Achieving Net-Zero? No – But We Can Minimize the Damage
- Matthias Haymoz

- Jan 14
- 2 min read
Datacenters are complex, industrial infrastructures with substantial environmental footprints. And as digital demand continues to explode, so too will their energy consumption. The challenge ahead is not to eliminate this footprint; the focus must be on minimizing the damage: improving efficiency and reducing emissions wherever possible.
An article ahead of our participation at Data Centre Expo in London this February.

Digital infrastructure is the nervous system of the modern economy. From banking and healthcare to AI and streaming, the cloud underpins nearly every aspect of our lives. But behind this abstraction lies a physical reality: racks of servers consuming electricity, cooled by energy-hungry systems, powered by grids that – even in 2026 – are still largely fossil-fueled on a global scale.

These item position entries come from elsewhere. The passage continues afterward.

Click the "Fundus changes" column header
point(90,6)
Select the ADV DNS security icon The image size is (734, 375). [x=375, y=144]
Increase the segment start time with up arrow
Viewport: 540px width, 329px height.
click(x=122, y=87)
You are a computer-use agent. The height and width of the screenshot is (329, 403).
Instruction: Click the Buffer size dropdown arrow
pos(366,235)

And global data traffic continues to grow exponentially. This acceleration is not random. It’s the direct result of three converging forces:
Global digitalization continues to push data processing deeper into daily life – from industrial automation to e-commerce, banking, entertainment, and public services.

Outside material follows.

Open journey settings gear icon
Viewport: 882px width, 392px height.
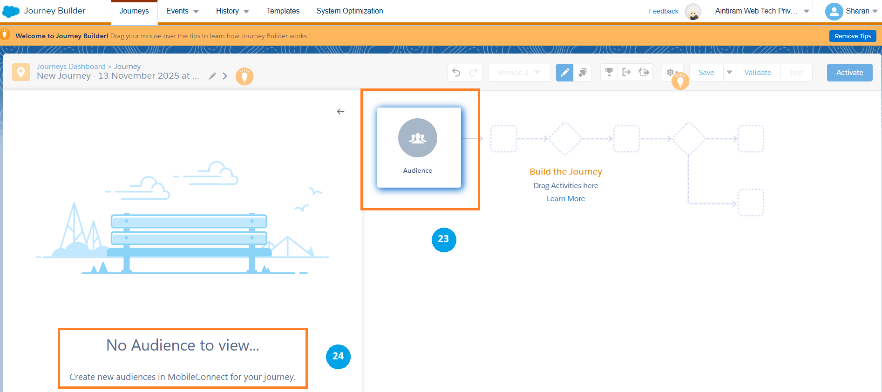670,72
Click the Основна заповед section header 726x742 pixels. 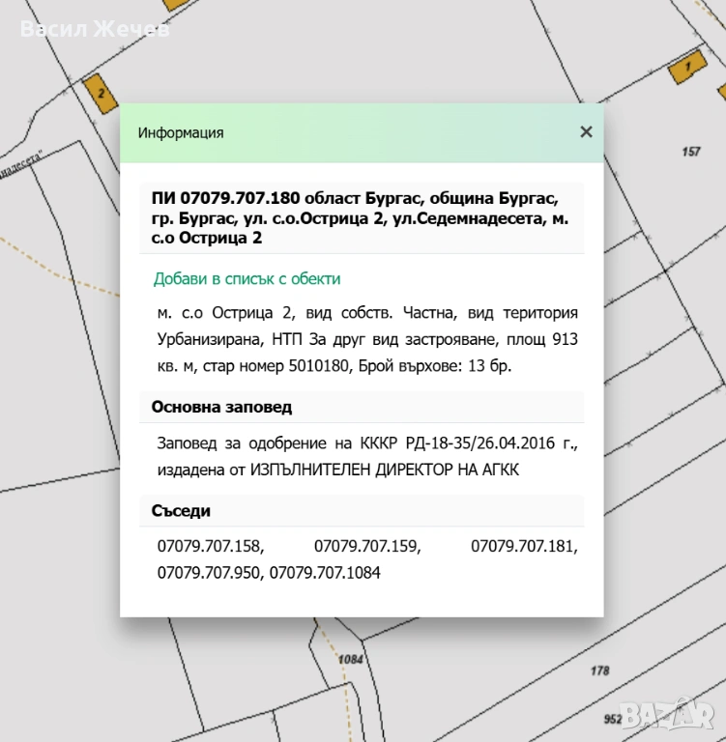pyautogui.click(x=221, y=408)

The end of Moore’s Law means compute efficiency is no longer doubling every 18-24 months, so more hardware is needed to deliver the same performance gains.
The rise of AI, particularly large-scale model training and inference, introduced entirely new workloads with massive energy footprints.
Even under optimistic scenarios, digital infrastructure will remain one of the fastest-growing sectors in terms of energy consumption. And because electricity always comes with a carbon cost – even in low-carbon grids – datacenters will continue to be significant contributors to global emissions unless efficiency is radically improved.
Join SDEA in London
SDEA is partnering with TechEx Events for the upcoming Data Centre Expo in London. Find us on stage at the panel discussion:
"Achieving Net-Zero: Optimising
Energy Efficiency for Green Data Centres"
February 4, 2026 | 14:40-15:10
Most datacenter efficiency metrics focus on the building: cooling, power distribution, electrical losses. These were easier to track but increasingly misrepresent reality. The best example is Power Usage Effectiveness (PUE). PUE has dominated for two decades. It compares total facility power to IT equipment power, with lower PUE suggesting less waste on overhead.
However, PUE has major blind spots. It reveals nothing about what IT systems actually do. Datacenters with idle servers achieve world-class PUE while consuming energy without delivering value. PUE also ignores electricity sources – coal-powered and renewable-powered facilities can have identical PUE despite vastly different climate impacts. Low PUE can mask high inefficiency and emissions.
Our metrics need to expand beyond the building to include how IT systems are used and where energy comes from for an accurate picture of datacenter sustainability.